Con le tensioni tra Occidente e Cina che aumentano, l’UE decide di accelerare le pratiche per l’indipendenza dai chip asiatici.
Se prima tutti ne erano convinti, ora sta diventano una certezza assoluta. La spaccatura che è sempre esistita tra Occidente ed Oriente sta diventando sempre più profonda, e la crisi economica non fa altro che aumentare la asperità di un conflitto che ormai abbraccia tutti i campi. E mentre i generali si minacciano a distanza, è guerra totale nel settore alimentare, dell’energia, sociale, politico, economico e ovviamente tecnologico.
E se da un lato si cerca di limitare il più possibile la dipendenza dalla Cina per i beni che non sono di prima necessità, si pensi alla guerra mossa contro TikTok per farla eliminare dagli smartphone di USA ed Europa, è altrettanto ovvio che la dipendenza è palpabile in tanti altri campi. In particolare, per quanto concerne quello dei chip.
Processori fatti nei Paesi dell’ONU, passo in avanti storico: guerra alla Cina
La maggior parte dei chip esistenti negli smartphone, nelle console, nei PC, nei forni e in qualsiasi apparecchiatura smart di ogni fascia di prezzo e marca ha la stessa origine: Cina. L’intero sud-est asiatico si è ormai specializzato nella creazione di ogni tipo di chip, diventando necessari al mondo dell’elettronica di consumo. Ma Stati Uniti ed Europa vogliono tagliare questo cordone ombelicale, investendo pesantemente per cercare di creare chip in Occidente, da distribuire e produrre in territori appartenenti all’ONU.

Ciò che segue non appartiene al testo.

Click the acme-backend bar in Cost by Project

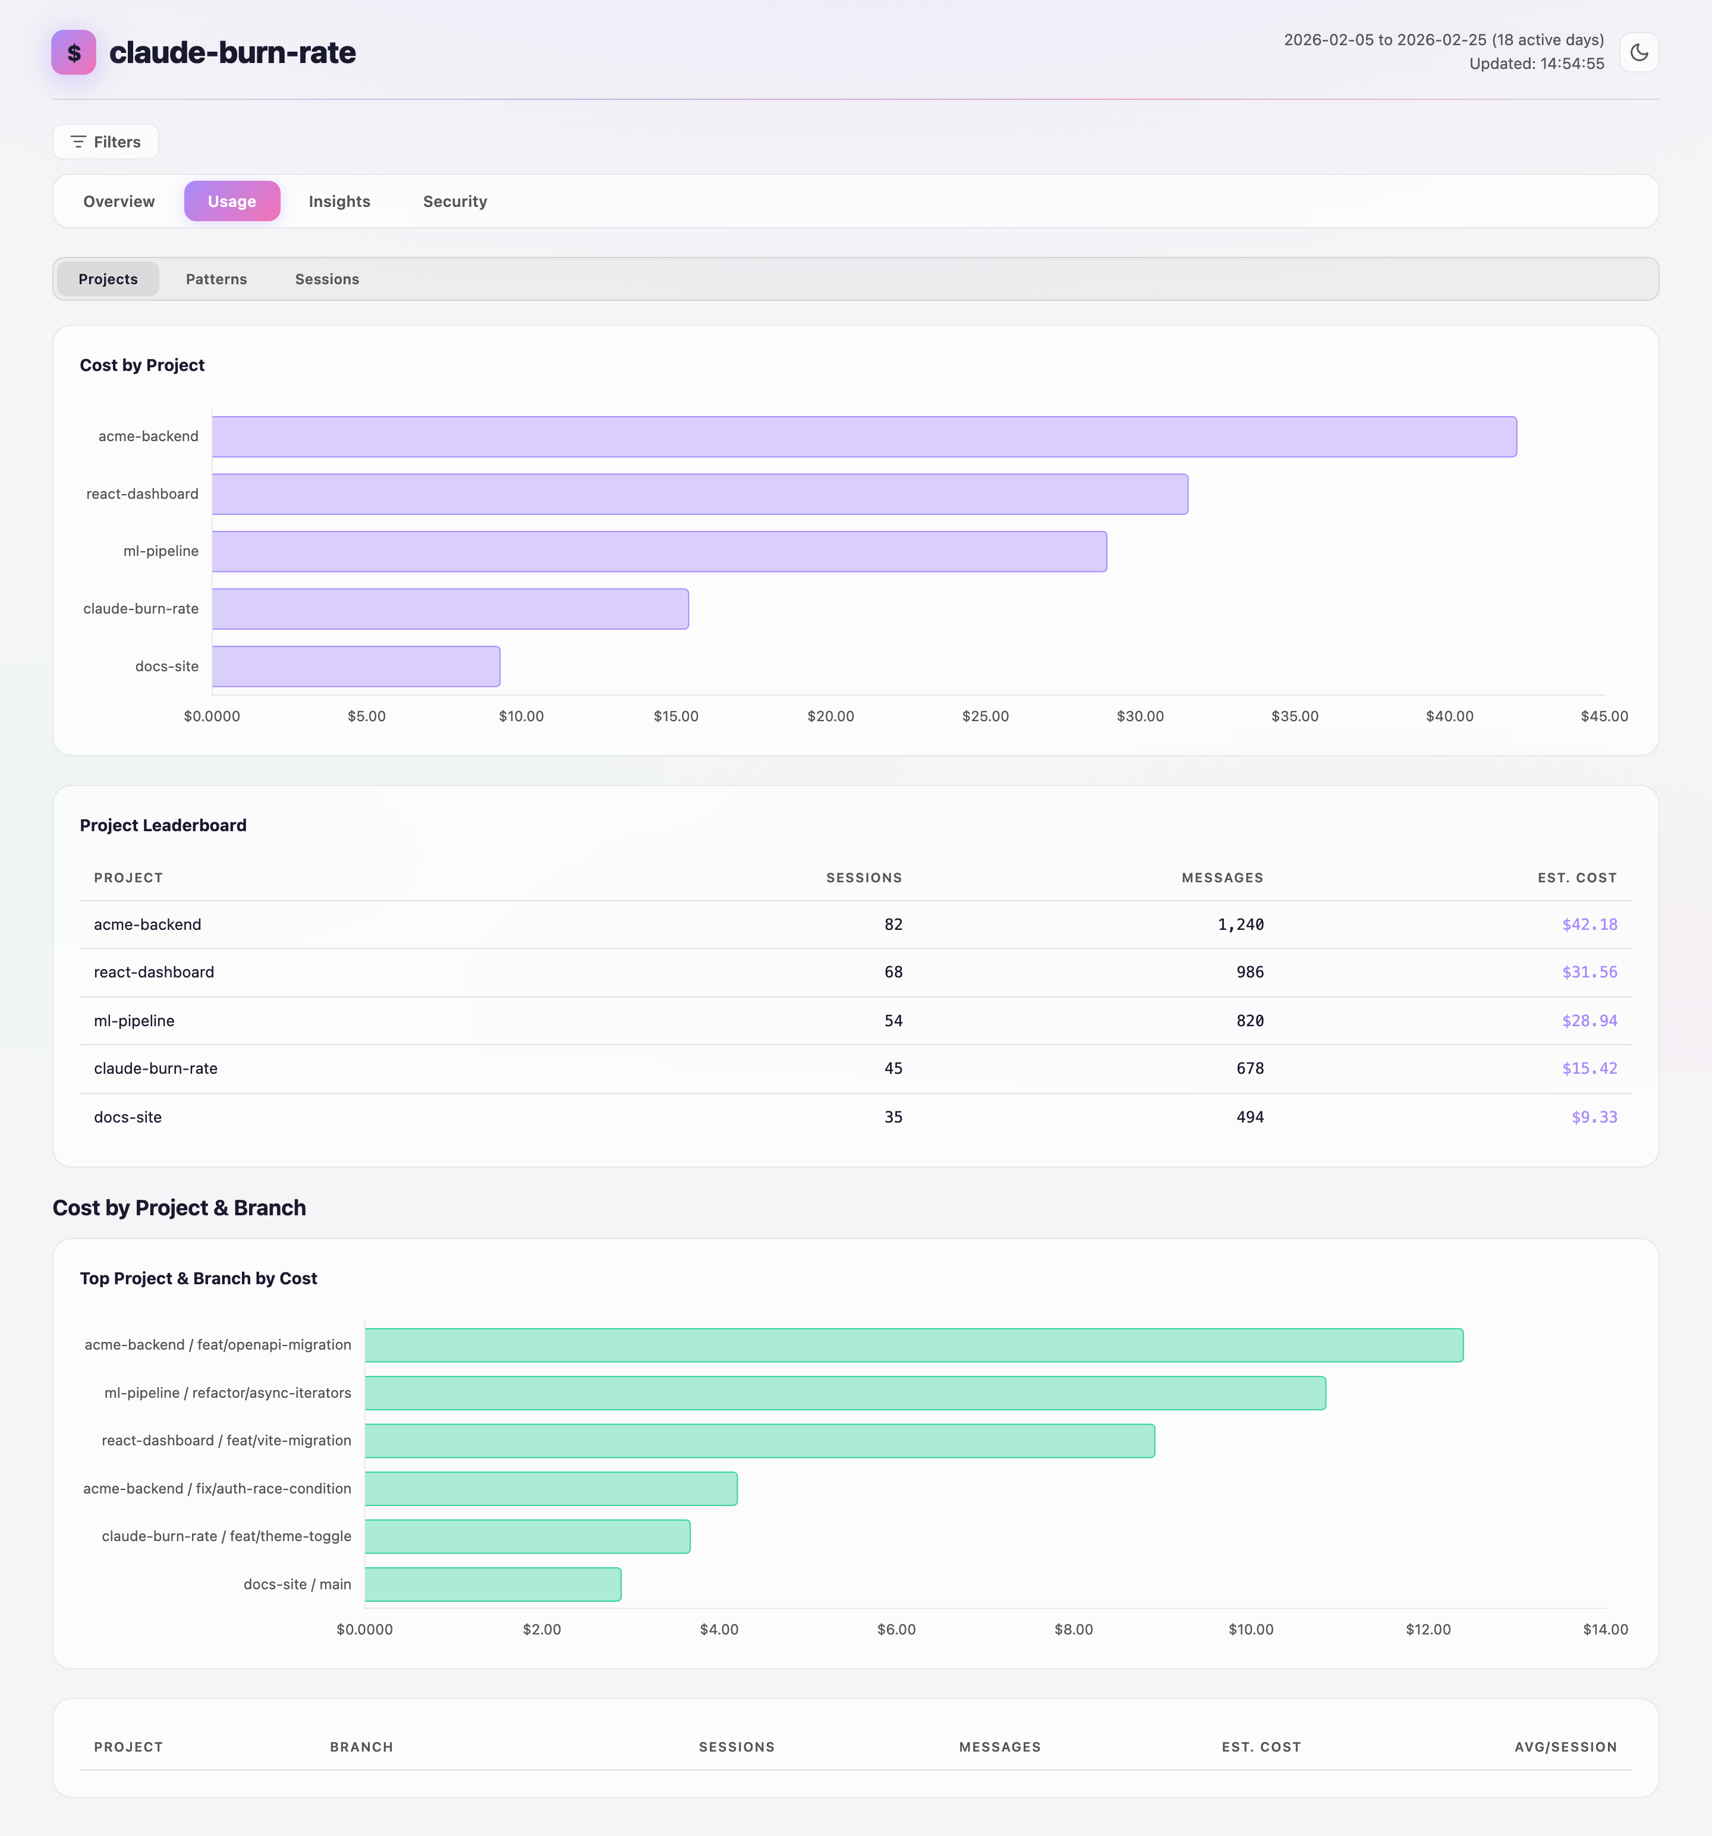pyautogui.click(x=863, y=437)
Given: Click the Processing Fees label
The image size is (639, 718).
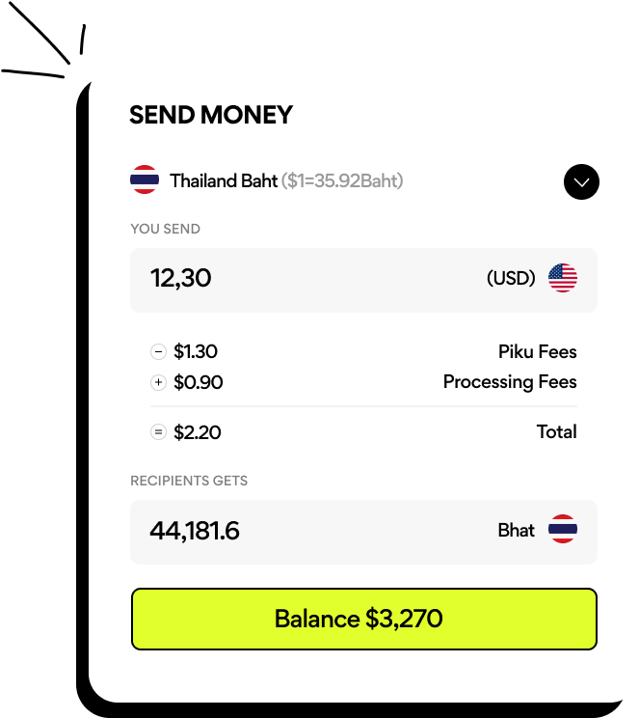Looking at the screenshot, I should 510,382.
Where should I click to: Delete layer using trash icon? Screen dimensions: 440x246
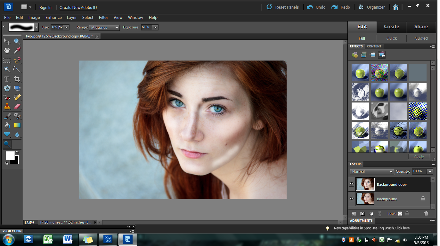(426, 214)
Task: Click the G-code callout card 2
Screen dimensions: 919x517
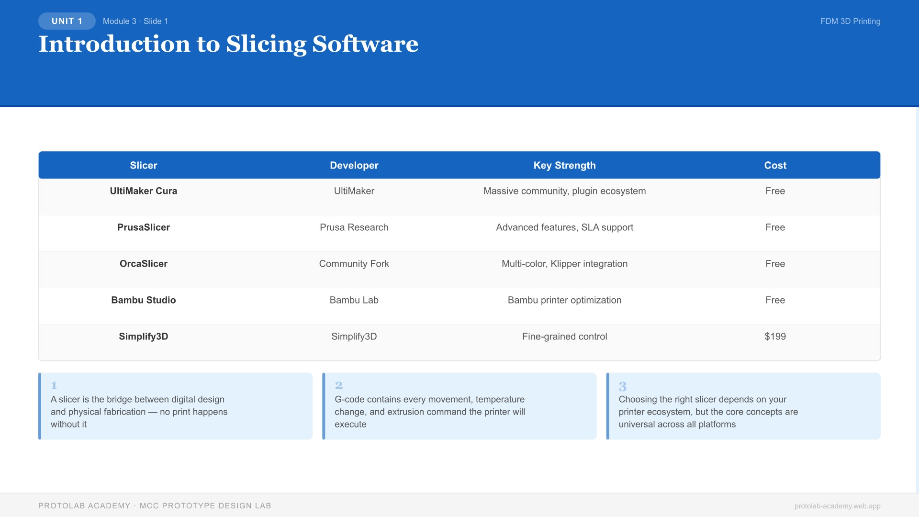Action: (459, 405)
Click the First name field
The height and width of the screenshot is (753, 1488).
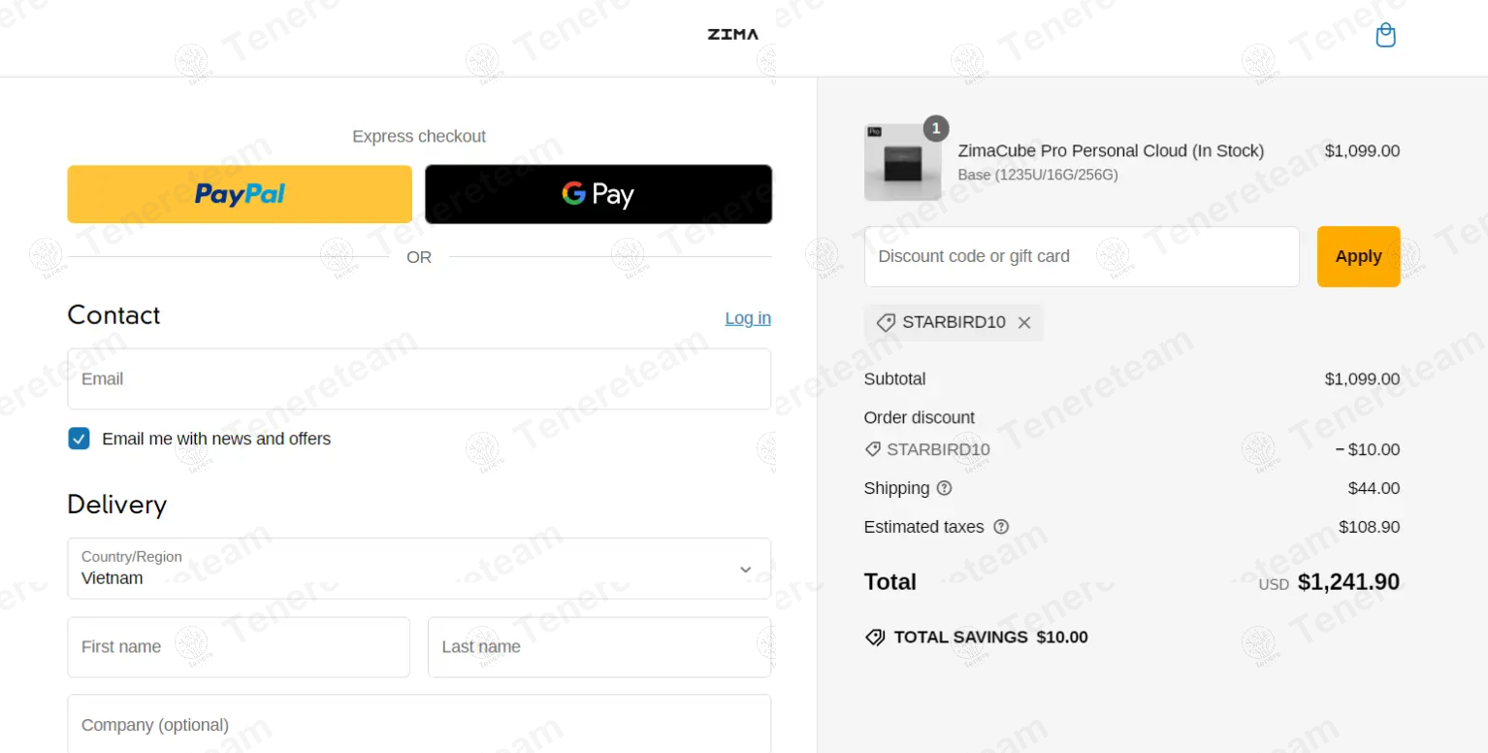coord(239,647)
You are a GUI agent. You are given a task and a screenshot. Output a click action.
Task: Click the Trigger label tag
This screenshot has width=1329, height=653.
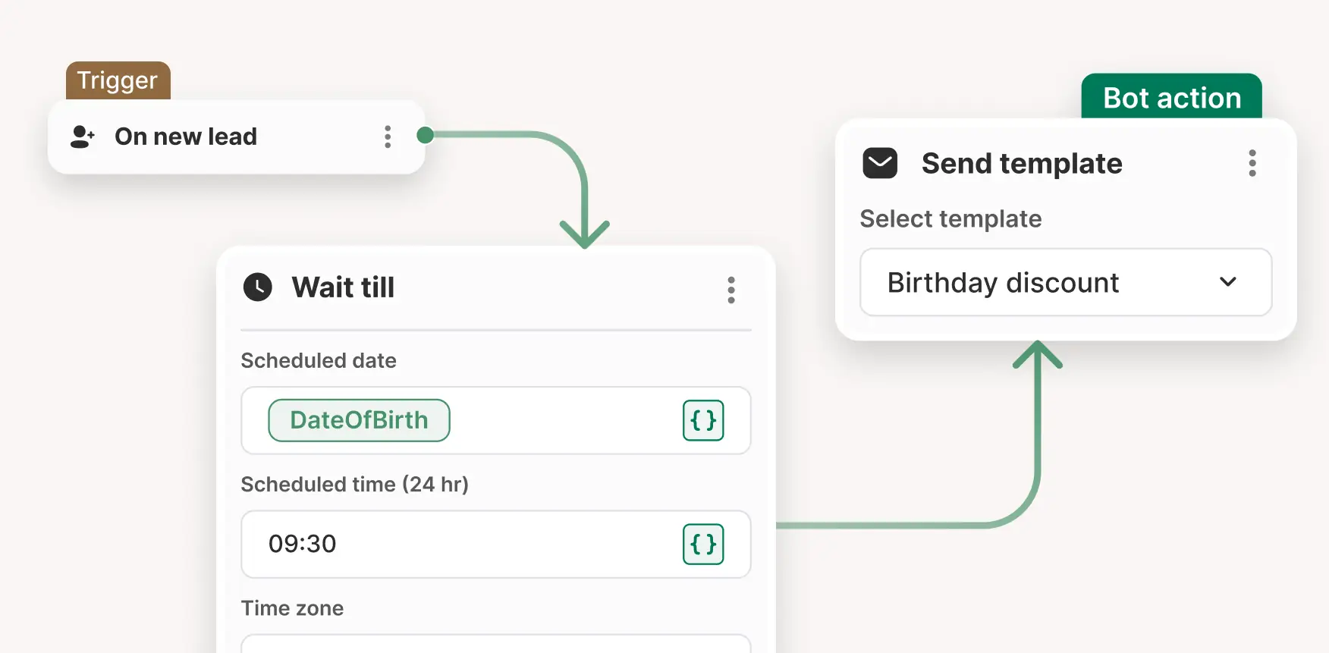[x=118, y=80]
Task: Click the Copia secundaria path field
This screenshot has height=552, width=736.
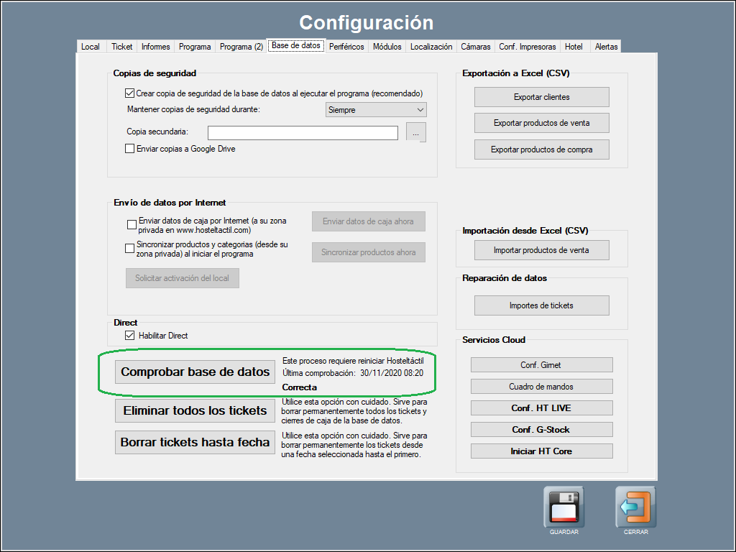Action: (x=303, y=133)

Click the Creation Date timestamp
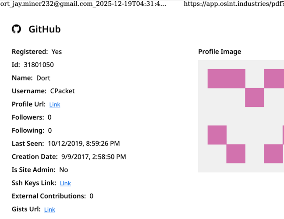(93, 157)
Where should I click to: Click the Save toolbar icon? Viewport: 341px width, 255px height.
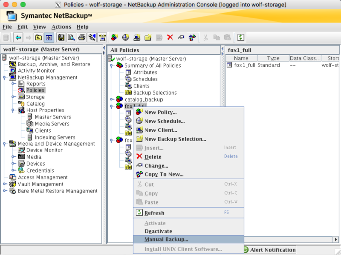[x=61, y=37]
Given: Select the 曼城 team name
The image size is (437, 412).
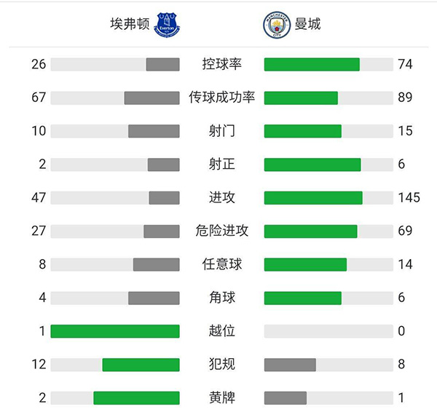Looking at the screenshot, I should (x=307, y=25).
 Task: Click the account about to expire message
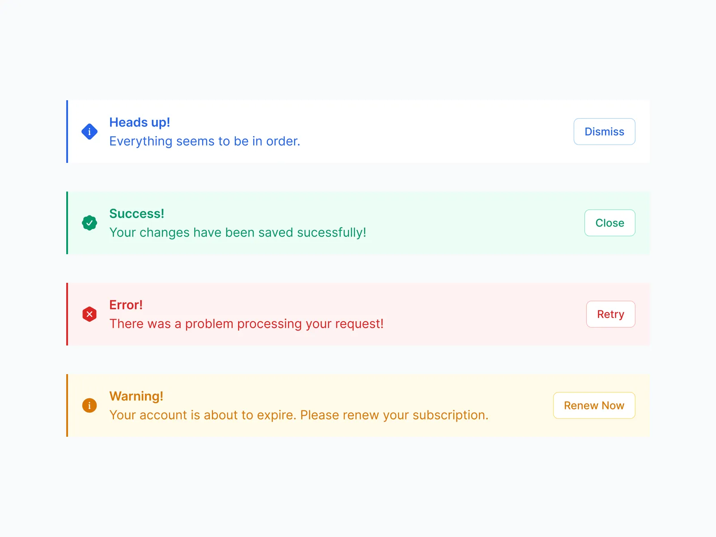click(298, 415)

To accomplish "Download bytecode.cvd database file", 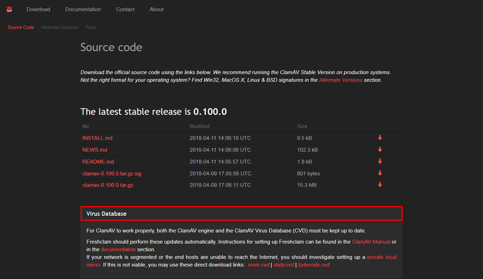I will point(314,265).
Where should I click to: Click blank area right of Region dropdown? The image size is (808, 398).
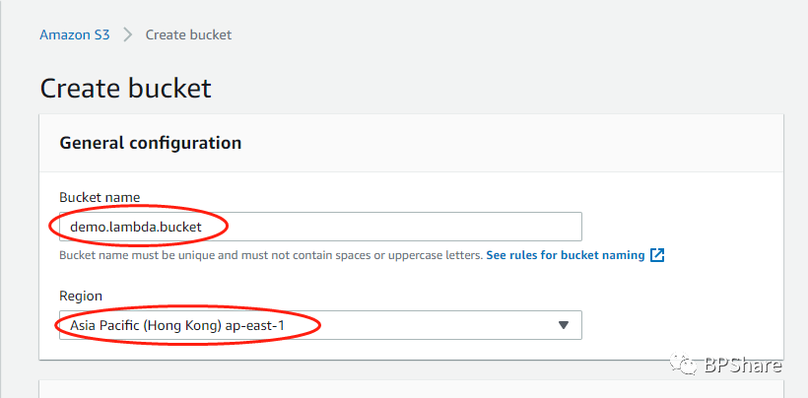coord(680,325)
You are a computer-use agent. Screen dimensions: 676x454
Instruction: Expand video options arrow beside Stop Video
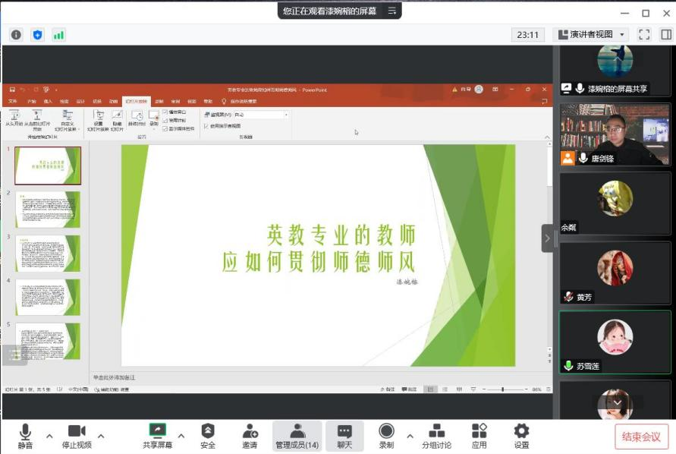[x=101, y=436]
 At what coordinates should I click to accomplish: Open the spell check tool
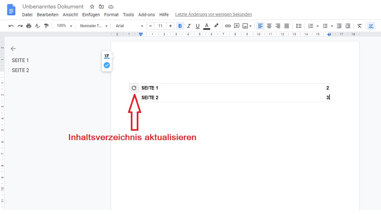pyautogui.click(x=37, y=26)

Il Chips Act europeo ha avuto una forte accelerata, con i Paesi occidentali che hanno ulteriormente chiarito linee guida e organizzazione per mettere in piedi una rivoluzione tecnologica ed economica di portata mondiale. E’ stato stabilito che entro il 2030 il 20% dei chip esistenti dovranno essere fabbricati in Occidente. E non solo, con tre punti fondamentali stabiliti:
- Competenze di alto livello. I firmatari del Chips Act hanno previsto un budget di circa 6.2 miliardi di euro da investire per piattaforma di progettazione in tutta Europa, con un mix tra finanziamenti pubblici e privati
- Produzione su larga scala. Saranno stanziati circa 43 miliardi di euro per la creazione di grossi impianti di assemblaggio e distribuzione dei chip lavorati su tutto il territorio ONU.
- Collaborazione. Maggiore unione tra tutti i Paesi firmatari per mettere insieme spazi, risorse, competenze e materiali al servizio del Chips Act.
Non resta che vedere come procederà questo piano, e quale sarà la risposta della Cina per mantenere il mercato nelle sue mani.